Insurance policies are contracts. One of the fictions the law assumes is that contracts are “bargained for” agreements. Of course, everyone knows there is no bargaining in an insurance contract, unless you are a multi-billion dollar corporation yourself. You accept the terms “as is” or you do not do business with that insurance company.
But what if you wrote insurance policies? How would you structure them to encourage people to reduce car accidents? Penalize the dumb driver who suddenly changed lanes in front of your vehicle? Realistically, how about charging cellphone drivers higher rates? That is one of the changes a group of people who were asked in a survey how they would rate insurance policies.
Almost three-quarters would charge more for those who text while driving. More than half thought tickets for cellphone use in a vehicle should cause a rate increase on the driver. The same percentage also thought drivers who installed cellphone-disabling equipment should receive a discount on their insurance.
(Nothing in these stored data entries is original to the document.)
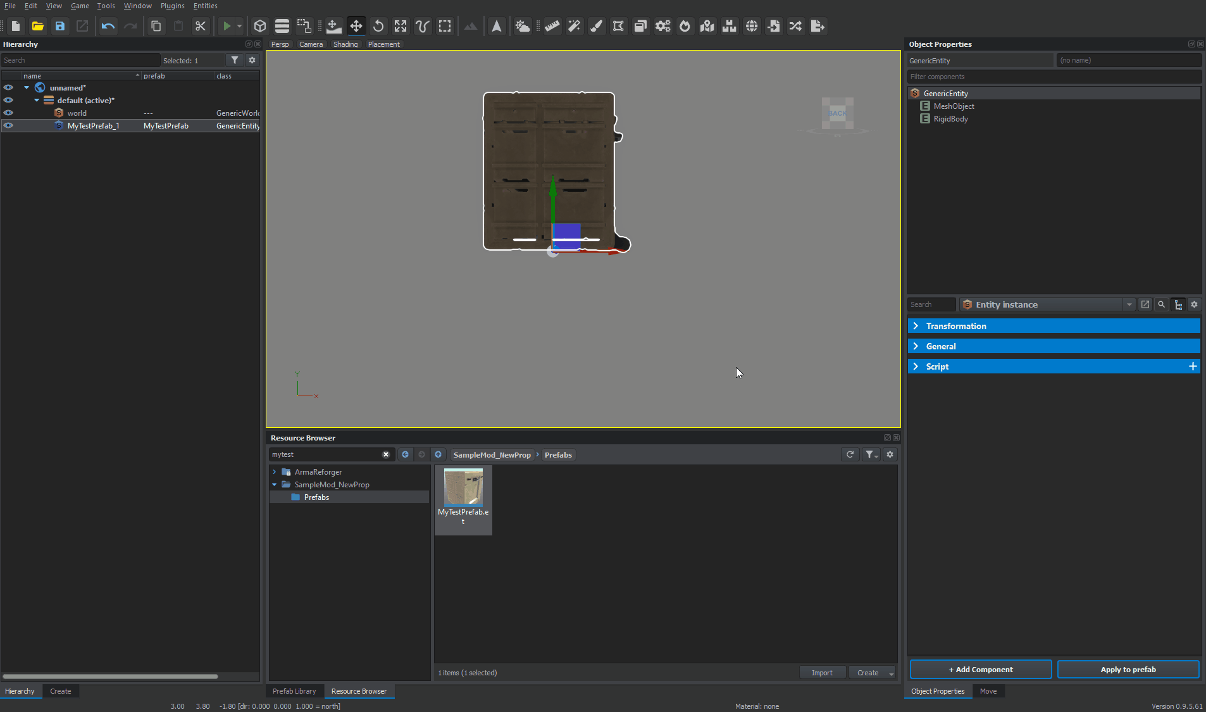Switch to the Prefab Library tab
Image resolution: width=1206 pixels, height=712 pixels.
(x=294, y=691)
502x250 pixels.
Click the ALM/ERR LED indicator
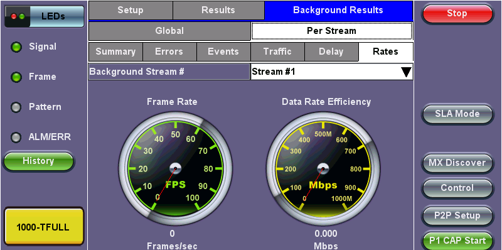(x=16, y=138)

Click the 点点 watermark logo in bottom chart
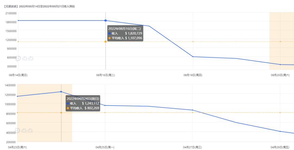coord(24,130)
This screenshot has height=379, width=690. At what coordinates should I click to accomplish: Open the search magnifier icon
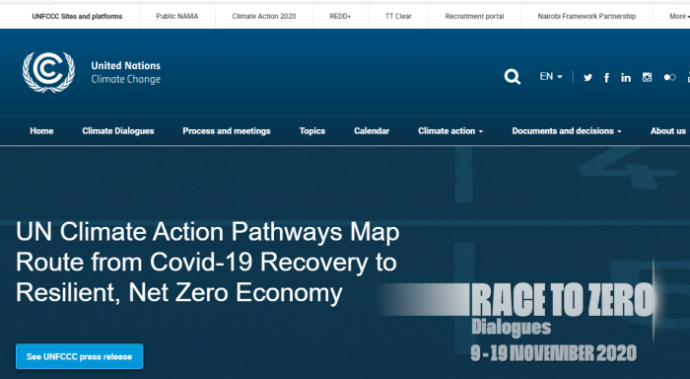(x=513, y=77)
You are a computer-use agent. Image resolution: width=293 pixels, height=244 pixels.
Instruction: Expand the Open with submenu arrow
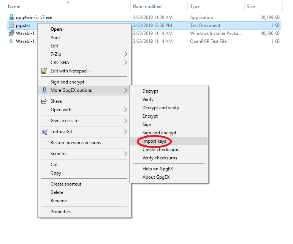[125, 110]
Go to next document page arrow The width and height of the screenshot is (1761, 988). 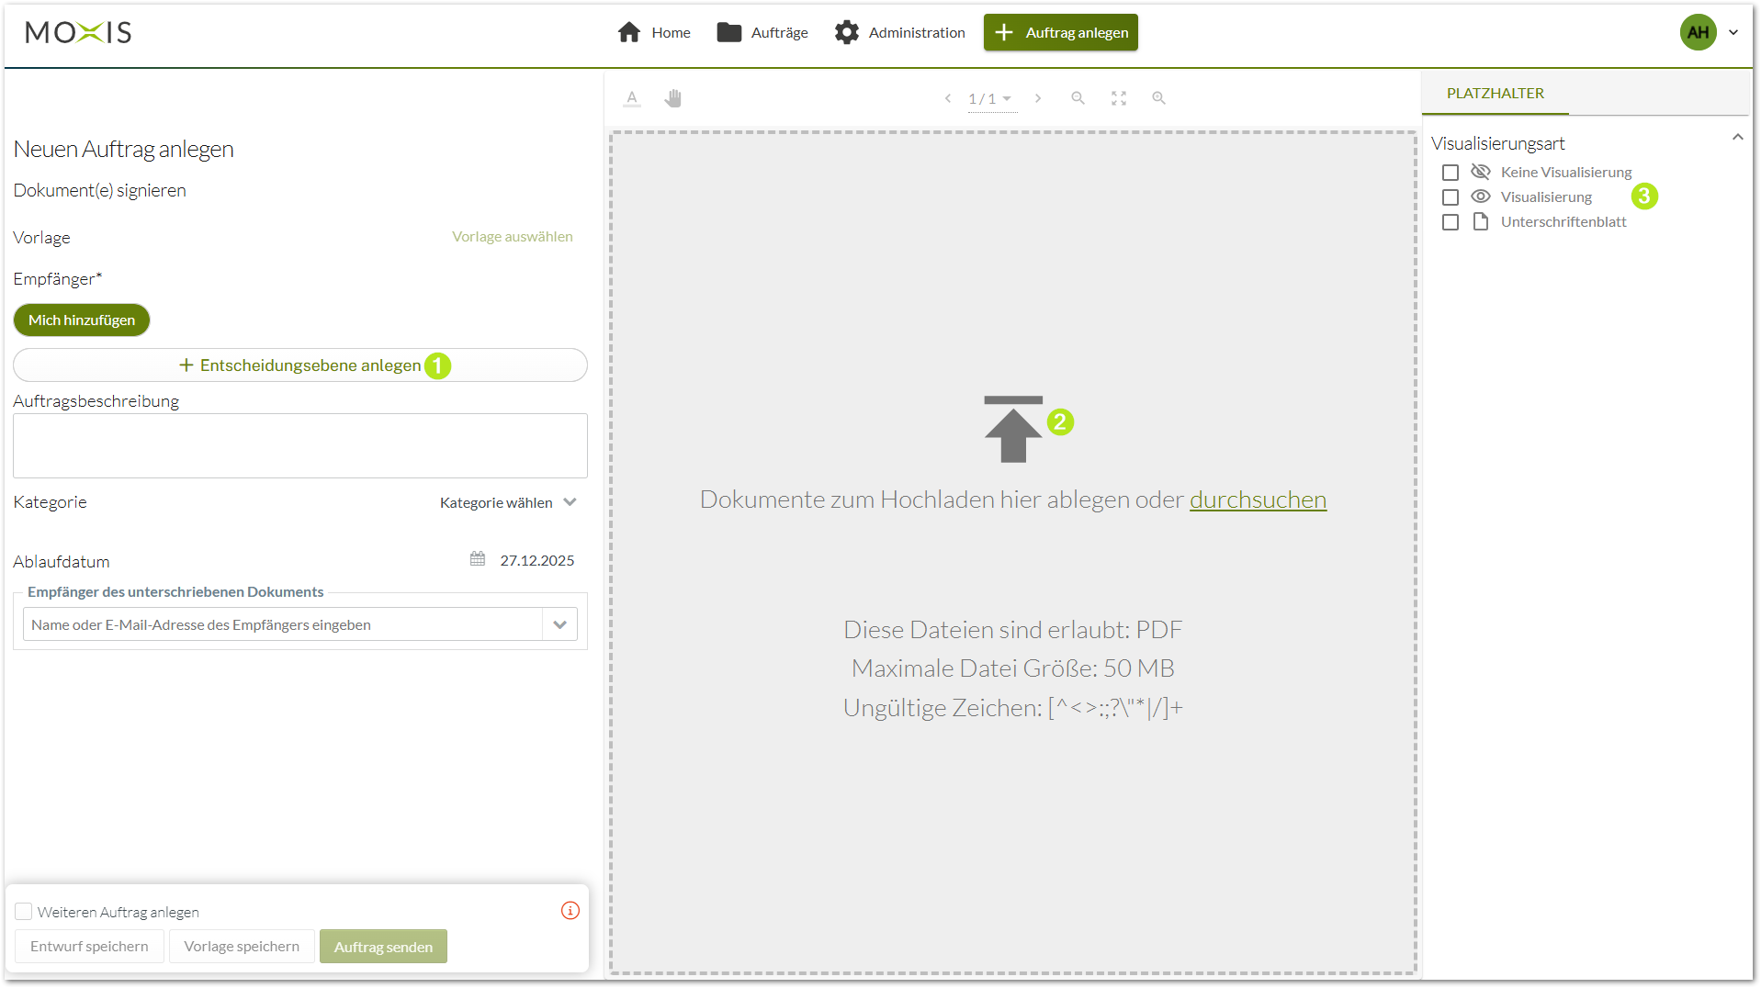1038,98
While distracted driving caused by texting and other cellphone use is seen as increasing the risk of motor vehicle crashes, only 12 states categorize texting as a moving violation that could go on your driving record and result in your insurance rates escalating. No insurance company offers lower rates for blocking cellphone use.
It is somewhat remarkable that people seem to believe that in-car camera monitoring was a good idea but only for drunk drivers and teen drivers. Given how wearing a motorcycle helmet has become an issue involving “freedom,” it seems unlikely the majority of drivers would find a camera in their car very comforting.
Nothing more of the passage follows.